### TASK DIRECTIONS:
Each line from the one with "Where should I click to: Open" through the final line of the entries below must be printed exactly, and the pictures must not be.

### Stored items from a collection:
--- START ---
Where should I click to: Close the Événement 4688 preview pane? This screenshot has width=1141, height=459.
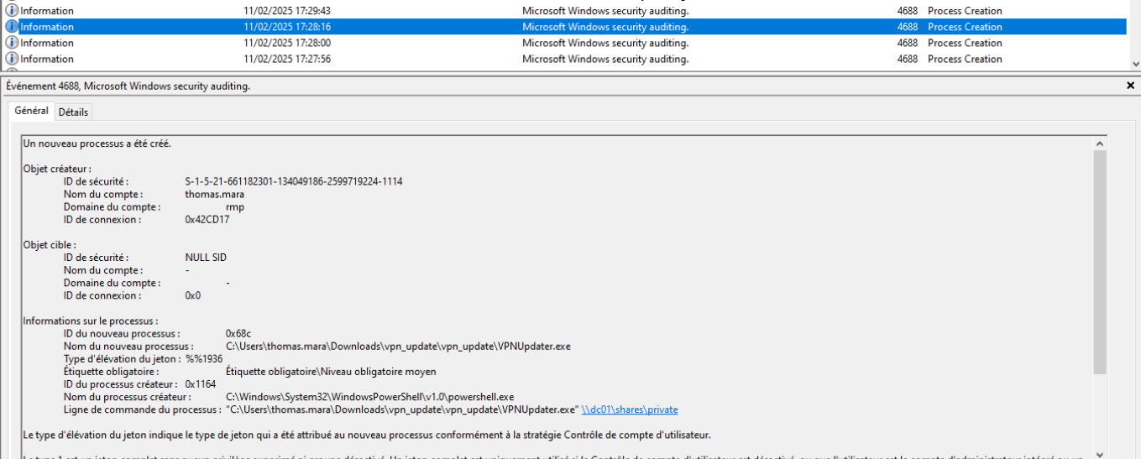[x=1130, y=86]
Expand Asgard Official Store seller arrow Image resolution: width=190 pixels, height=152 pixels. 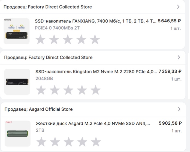[x=179, y=109]
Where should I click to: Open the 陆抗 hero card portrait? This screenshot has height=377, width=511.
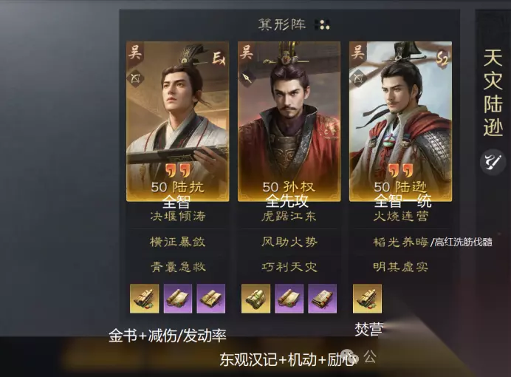[178, 121]
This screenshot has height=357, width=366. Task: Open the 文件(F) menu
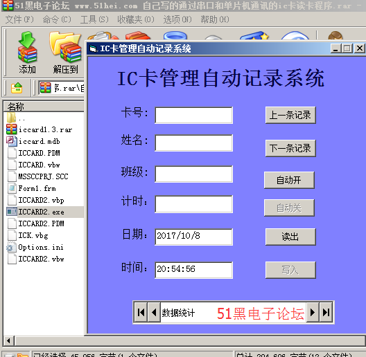[19, 19]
--- END ---
### TASK RESULT:
Where should I click to: Open the 陆抗 hero card portrait? This screenshot has height=377, width=511.
[178, 121]
This screenshot has height=357, width=366. Task: Open the 文件(F) menu
[19, 19]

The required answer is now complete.